• [What you need to do]: From the first line to the last, print the data exactly as it appears.

(Stored items)
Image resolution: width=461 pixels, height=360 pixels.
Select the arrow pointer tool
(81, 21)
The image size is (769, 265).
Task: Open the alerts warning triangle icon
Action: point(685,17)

• [Answer space]:
Image resolution: width=461 pixels, height=360 pixels.
Select the arrow pointer tool
(81, 21)
The image size is (769, 265).
Task: Open the alerts warning triangle icon
Action: point(685,17)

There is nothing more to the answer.